Download the models:
!omz_downloader --name resnet-50-tf -o models
Next step - convert them to pre-trained model with FP32 quantization:
!mo \ --input_model models/public/resnet-50-tf/resnet_v1-50.pb \ --input_shape=[1,224,224,3] \ --mean_values=[123.68,116.78,103.94] \ -o models/FP32
Next we should select the target node - where the code will run. Let's pick Xeon Platinum 8480+ - this benchmark will run on CPU only. Benchmark time period - 60 seconds.

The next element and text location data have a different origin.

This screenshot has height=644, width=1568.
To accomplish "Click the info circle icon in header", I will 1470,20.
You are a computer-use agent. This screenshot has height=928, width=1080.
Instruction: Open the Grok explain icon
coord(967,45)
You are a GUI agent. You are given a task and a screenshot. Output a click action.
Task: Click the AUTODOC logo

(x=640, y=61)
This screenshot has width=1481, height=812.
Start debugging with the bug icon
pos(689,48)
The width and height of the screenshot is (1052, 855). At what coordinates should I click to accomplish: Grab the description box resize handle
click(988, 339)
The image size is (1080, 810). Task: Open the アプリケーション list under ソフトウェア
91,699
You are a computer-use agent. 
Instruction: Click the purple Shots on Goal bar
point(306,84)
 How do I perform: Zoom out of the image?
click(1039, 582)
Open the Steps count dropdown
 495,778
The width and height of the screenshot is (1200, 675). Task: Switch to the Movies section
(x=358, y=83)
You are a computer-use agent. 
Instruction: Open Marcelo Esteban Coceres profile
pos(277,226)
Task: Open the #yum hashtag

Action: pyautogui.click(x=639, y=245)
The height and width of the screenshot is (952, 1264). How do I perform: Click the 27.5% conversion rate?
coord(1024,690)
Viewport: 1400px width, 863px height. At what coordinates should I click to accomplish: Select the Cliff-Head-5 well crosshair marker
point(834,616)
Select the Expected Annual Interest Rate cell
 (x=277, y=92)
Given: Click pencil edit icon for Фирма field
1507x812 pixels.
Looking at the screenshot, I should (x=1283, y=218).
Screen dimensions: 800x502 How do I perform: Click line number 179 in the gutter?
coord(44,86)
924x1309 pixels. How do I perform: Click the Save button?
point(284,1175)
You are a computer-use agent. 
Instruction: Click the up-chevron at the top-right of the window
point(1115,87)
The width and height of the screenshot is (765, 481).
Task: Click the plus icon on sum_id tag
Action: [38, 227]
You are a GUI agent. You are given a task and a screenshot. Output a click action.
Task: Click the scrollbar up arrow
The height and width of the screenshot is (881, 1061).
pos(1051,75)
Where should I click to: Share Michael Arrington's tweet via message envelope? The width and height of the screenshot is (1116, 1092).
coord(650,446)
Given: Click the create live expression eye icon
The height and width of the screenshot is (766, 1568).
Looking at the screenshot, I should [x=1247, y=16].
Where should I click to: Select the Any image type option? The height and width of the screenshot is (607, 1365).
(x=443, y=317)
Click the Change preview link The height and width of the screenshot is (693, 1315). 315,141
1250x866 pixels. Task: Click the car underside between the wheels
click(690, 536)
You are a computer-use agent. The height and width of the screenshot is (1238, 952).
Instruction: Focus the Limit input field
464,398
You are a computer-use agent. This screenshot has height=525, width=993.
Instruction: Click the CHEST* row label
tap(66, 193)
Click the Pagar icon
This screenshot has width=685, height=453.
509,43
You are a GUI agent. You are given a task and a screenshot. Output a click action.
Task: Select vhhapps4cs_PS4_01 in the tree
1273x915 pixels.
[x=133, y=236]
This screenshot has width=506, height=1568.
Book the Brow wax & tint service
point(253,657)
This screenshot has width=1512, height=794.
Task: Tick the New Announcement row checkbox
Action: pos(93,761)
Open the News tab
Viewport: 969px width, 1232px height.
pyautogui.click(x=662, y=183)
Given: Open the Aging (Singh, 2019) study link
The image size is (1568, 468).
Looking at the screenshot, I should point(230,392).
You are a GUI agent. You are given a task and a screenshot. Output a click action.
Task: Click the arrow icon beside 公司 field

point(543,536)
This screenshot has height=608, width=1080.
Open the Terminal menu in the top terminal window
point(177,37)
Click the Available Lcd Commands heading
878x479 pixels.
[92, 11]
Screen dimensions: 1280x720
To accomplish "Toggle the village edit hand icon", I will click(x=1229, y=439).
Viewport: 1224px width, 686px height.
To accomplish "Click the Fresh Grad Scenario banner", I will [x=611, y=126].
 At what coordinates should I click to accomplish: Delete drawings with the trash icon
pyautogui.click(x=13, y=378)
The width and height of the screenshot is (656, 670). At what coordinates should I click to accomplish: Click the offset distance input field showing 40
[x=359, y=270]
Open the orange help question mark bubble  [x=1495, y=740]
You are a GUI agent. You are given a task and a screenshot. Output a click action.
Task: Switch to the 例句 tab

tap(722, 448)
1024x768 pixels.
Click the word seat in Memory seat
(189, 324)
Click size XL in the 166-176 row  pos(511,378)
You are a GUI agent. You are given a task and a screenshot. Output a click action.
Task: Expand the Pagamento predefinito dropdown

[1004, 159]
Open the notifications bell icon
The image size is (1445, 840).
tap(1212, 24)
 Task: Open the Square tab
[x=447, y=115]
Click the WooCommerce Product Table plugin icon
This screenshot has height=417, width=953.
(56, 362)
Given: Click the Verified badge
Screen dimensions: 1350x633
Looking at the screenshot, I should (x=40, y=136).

qsub benchmark_app_job.sh -l nodes=1:idc092 -F "results/ CPU throughput" -v VENV_PATH,OPENVINO_RUNTIME qsub benchmark_app_job.sh -l nodes=1:idc082 -F "results/ GPU throughput" -v VENV_PATH,OPENVINO_RUNTIME
- Xeon Platinum 8480+ - 6527.46 FPS
- Intel Ark A770 Graphics (Alchemist) GPU - 1943.88 FPS
- i7-13700 CPU - 157.88 FPS
- Data Center Flex 170 GPU (16 GB VRAM) - 1710.32 FPS
- Xeon Gold 6448Y CPU - 1146.83 FPS
We go very interesting result. Surely, Xeon 8480 is power horse! 56 cores and 105 MB cache - good enough to be pure winner. But is costs more than $10k! What I'm suggesting you to pick is Ark 770 - 1/3 performance from Xeon 8480, but the price is $300+ dollars. It even outperforms much powerful Flex 170 GPU, which is also very strange, my guess that GPU was under heavy load.
one-API is the open standard for a unified application programming interface (called also API) for multiple computing accelerators: GPUs, AI accelerators, gate arrays and more. In Devcloud, one-API is must have to write and test high-performance apps: IoT, rendering, deep learning and more. The main languages are C, C++ and SYCL.
Devcloud includes the next tools:
- Intel® oneAPI Base Toolkit - tools and libraries for building high-performance apps.
- oneAPI HPC Toolkit with Intel C++ Compiler, Fortran compiler and MPI library.
- oneAPI AI Analytics Toolkit - DL training, inference, and data analysis.
- oneAPI Rendering Toolkit - Open source libraries for images and video analysis.
- OpenCL for FPGA development - Accelerate applications by targeting heterogeneous platforms with Intel CPUs and FPGAs.
Unfortunately no global IPv6 found. And even more total silence in docs and manuals. What the heck, Intel? It's 2023!
Empty Pages - Intel, why?
Tons of empty pages, everywhere. Errors? Can't log in? Service not available? Doesn't matter - if something is broken - you have the empty page. Well, maybe it's worth adding an error code, a support link or even a forum page as a desperate measure, but here we go - empty pages for pure experience. It feels like using a falling website where part of it falling apart every minute.
Top benefits - why customer needs Devcloud?
- Access to modern Intel hardware and the ability to prototype and test the applications on it, improve performance and elimitate problems.
- Train and develop AI models without large investments in hardware.
- Good documentation and huge set of examples, available in "one click".
- Free tier: try before purchase and find out the pitfalls.
- Large community and solid support level from a top company.